On the way back I take a detour down Denver. Freshly painted and sparkling storefronts welcome a reborn main street. The tourists are few but locals have come out of the woodwork. They’re milling about cafes, a new library post, a happening tavern, and an antique shop, each glistening and ready to face the next decade. I want to stop and grab an espresso at Posies, but duty calls me home to Alberta Street.
When I pull up, two young men, strangers, gab besides a strange truck. They’re not from around here. I suspect they’re talking business. Three new houses, built to look like old Cape Cods, just finished last month a block away. Maybe they’re working out a deal. Across the street from the new homes land is being bulldozed for a bunch more. In this century old neighborhood, the value of property is still being realized. I’m just happy my small house is worth more than I owe.
I wonder about the rise of panhandlers. You see them at every off ramp stoplight or stop sign. You see them near every grocery story. You see them on the train, bus, sidewalk, waterfront. Sometimes they’re on their cell phones or trading cash with other panhandlers. Are they paying each other a wage? The other day I strolled along the seawall near downtown just after lunch time.

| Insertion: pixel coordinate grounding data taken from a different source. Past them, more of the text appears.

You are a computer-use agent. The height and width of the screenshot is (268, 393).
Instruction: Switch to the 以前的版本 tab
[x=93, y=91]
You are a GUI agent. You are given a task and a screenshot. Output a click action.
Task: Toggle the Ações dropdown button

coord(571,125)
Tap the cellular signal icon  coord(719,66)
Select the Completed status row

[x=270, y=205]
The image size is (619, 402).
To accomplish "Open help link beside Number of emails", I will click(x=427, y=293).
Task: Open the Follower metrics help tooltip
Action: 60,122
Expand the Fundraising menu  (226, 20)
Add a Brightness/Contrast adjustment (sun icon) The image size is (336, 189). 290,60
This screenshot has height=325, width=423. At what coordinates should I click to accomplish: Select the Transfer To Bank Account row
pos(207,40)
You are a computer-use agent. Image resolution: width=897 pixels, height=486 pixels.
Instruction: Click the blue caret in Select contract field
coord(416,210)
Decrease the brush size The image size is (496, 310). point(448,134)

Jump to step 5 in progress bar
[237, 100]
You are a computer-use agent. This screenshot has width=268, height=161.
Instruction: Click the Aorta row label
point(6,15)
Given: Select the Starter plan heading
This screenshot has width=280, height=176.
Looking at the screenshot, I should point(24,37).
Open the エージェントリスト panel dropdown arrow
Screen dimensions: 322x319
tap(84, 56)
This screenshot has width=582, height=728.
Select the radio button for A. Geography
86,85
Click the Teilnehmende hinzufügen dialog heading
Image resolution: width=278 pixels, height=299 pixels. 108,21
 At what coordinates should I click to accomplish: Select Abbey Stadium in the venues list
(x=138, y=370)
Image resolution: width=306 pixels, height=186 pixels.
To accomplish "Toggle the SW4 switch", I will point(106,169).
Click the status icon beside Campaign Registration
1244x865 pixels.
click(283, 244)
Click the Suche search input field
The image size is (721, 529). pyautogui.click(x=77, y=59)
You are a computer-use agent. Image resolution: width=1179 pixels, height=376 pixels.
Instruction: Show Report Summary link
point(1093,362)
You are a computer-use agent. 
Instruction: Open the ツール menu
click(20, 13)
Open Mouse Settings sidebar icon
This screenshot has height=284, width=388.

Over half the people were homeless teens, looking ready to pick a fight. I avoided them and walked faster. And faster. I worked up quite a sweat. I walked all the way, across two bridges, along both riversides. When did the river become so over-run with hopeless wanderers? Are we spending more on new streetcar tracks than we are on parks and open spaces? When you take the train to the waterfront, will the journey reward you? I guess it depends on what you’re hoping to find.
A friend reminded me the other day that we’re all on a spiritual path. The ups and downs, the homeless and spoiled, all of us trek along with the option to uncover something more real. I like how Byron Katie puts it: Is that true? When I see more darkness than light, I try to call up this point of view. We’re on a spiritual path. What we think we see may not be true. That’s when I look a little deeper.